Robots has certainly come a long way in a relatively short space of time, with automated cars progressing at a rapid pace and robots making headway in areas as diverse as bricklaying and ship building.
With robots playing an ever greater part in our life, the very form robots should take is becoming more urgent. A recent study suggests that we should be looking to build robots with the same kind of flaws we humans so frequently exhibit.
Building imperfect robots
The researchers suggest that we are much more likely to form productive working relationships with robots when those robots have flaws and imperfections.
We’ve seen examples in recent times of robots being deployed in caregiving situations, and whilst robots are growing increasingly intelligent, the authors believe that making robots too perfect is likely to place a barrier between us and them.
It was found that we’re much more likely to warm to an interactive robot if it contains various cognitive biases.
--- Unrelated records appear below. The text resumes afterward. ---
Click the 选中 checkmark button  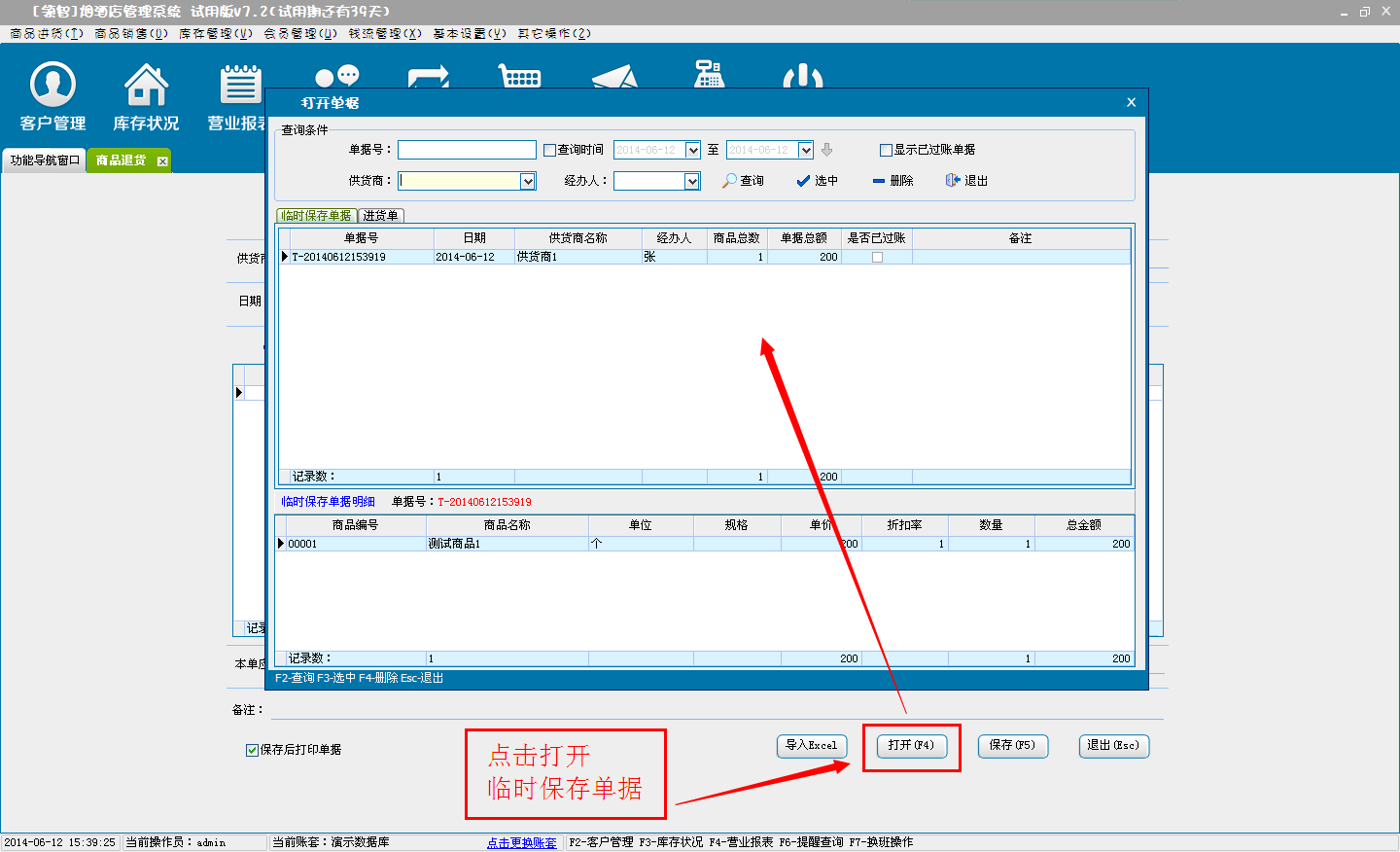pyautogui.click(x=817, y=181)
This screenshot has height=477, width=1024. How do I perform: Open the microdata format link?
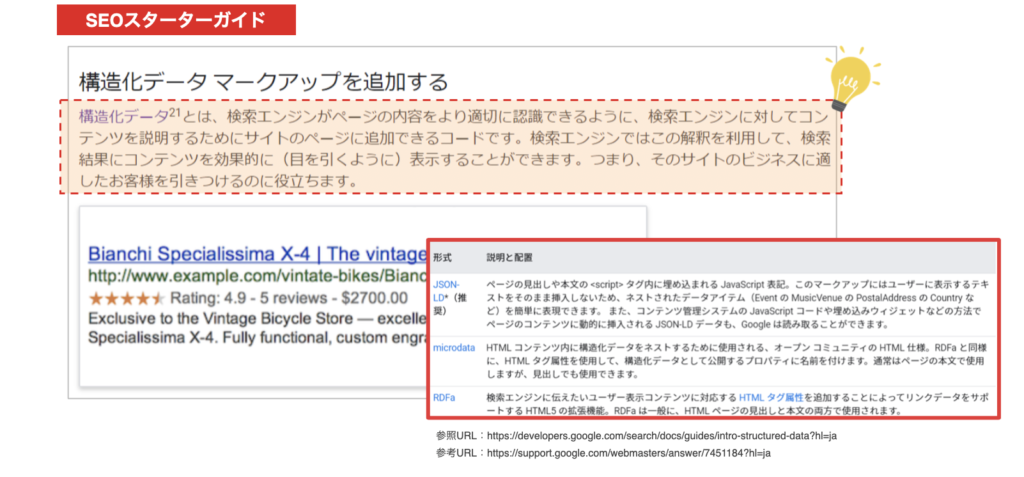[x=454, y=345]
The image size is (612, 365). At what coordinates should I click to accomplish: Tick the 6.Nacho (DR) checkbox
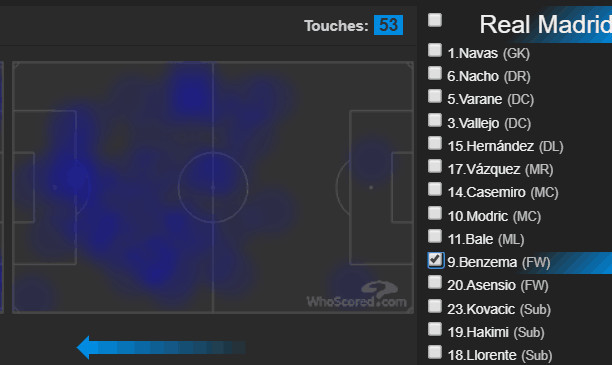pyautogui.click(x=435, y=73)
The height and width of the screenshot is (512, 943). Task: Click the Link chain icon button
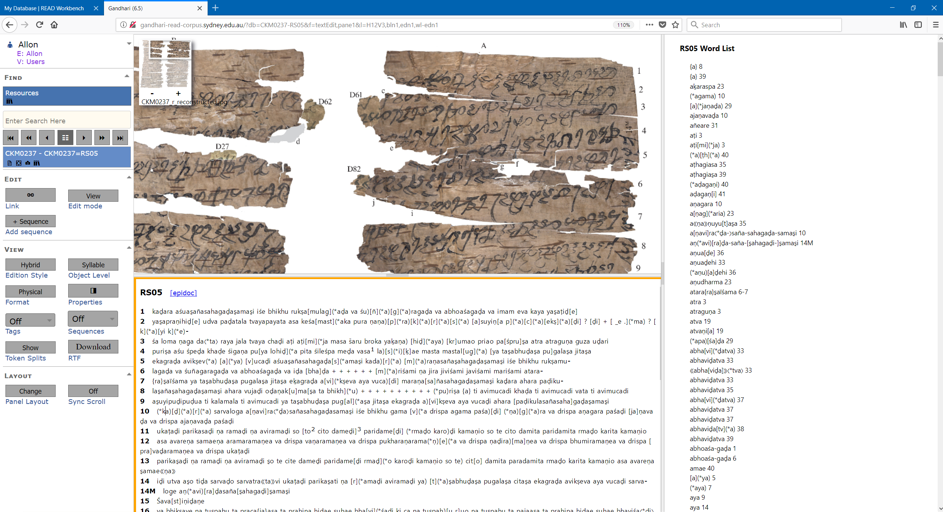(30, 195)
The kind of biases that form such a fundamental part of human character.
“Our research explores how we can make a robot’s interactive behaviour more familiar to humans, by introducing imperfections such as judgemental mistakes, wrong assumptions, expressing tiredness or boredom, or getting overexcited. By developing these cognitive biases in the robots – and in turn making them as imperfect as humans – we have shown that flaws in their ‘characters’ help humans to understand, relate to and interact with the robots more easily,” the authors say.
Most robot-human interactions at the moment function based on clearly defined rules and behaviors. The researchers wanted to add in some cognitive biases to those processes, including misattribution of memory (ie forgetting) and empathy gaps. These are both common factors in human to human interactions, but usually factored out of robot behaviors.
Emotional robotics
Central to the study was the ERWIN (Emotional Robot with Intelligent Network) developed by the Lincoln team. It is capable of expressing five basic emotions.
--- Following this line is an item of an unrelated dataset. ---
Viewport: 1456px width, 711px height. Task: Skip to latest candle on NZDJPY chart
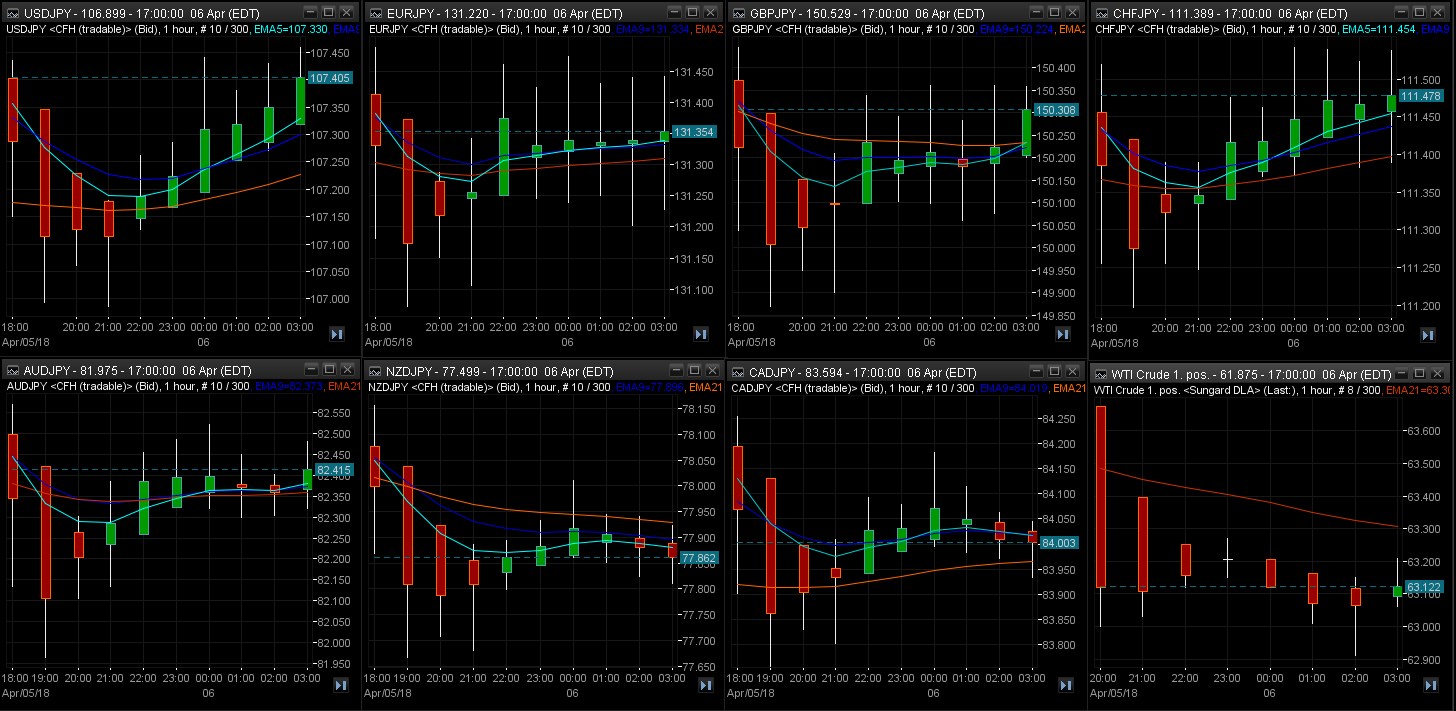point(705,685)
The researchers monitored the way the robot was interacting with human participants. In half of these interactions, the robots were programmed to have various cognitive biases. The other half of interactions simply saw ERWIN make various factual mistakes.
Each participant was then asked to rate how their experience with ERWIN was. It transpired that those engaging with the more ‘human’ robot were much happier with the experience.
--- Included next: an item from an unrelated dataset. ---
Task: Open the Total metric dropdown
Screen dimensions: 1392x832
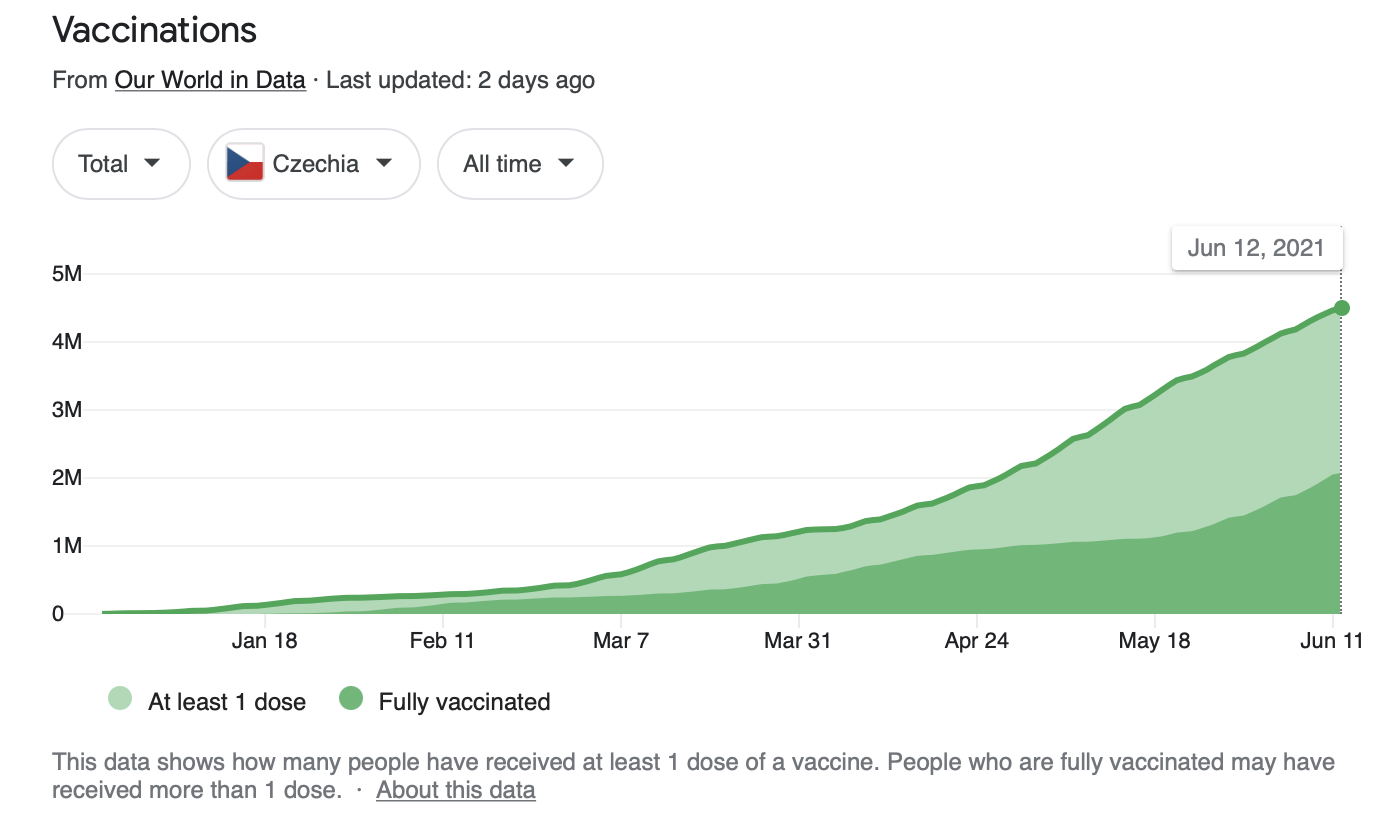Action: click(x=120, y=164)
“The cognitive biases we introduced led to a more humanlike interaction process,” the researchers say. “We monitored how the participants responded to the robots and overwhelmingly found that they paid attention for longer and actually enjoyed the fact that a robot could make common mistakes, forget facts and express more extreme emotions, just as humans can.”
They suggest that this is largely because our perception of robots is fuelled by science fiction, which renders the machines superior and distant, and therefore not very likeable. If we’re to engage with them on a more personal basis therefore, something needs to change.
“As long as a robot can show imperfections which are similar to those of humans during their interactions, we are confident that long-term human-robot relations can be developed,” they conclude.
I would think that we shouldn't pay too much attention on humanoid robot, at least at this stage when technology is not able to support the needs of developing human-like functionalities for robots. It is not that necessary and many arguments would not stand for lifelong interaction. Instead, the relationship between us and out pets worth more attention.
Really? Now we're the imperfect ones, and the machines we make are the perfect ones?
I'd say this is at least a decade away.
A cold, unemotional robot incapable of interacting with human beings? Add software to make it obsessed by money, and you've built my ex-wife.
I would have thought that as long as they're designed by human beings then they'll have flaws in some shape or form, albeit maybe not 'human' flaws as such.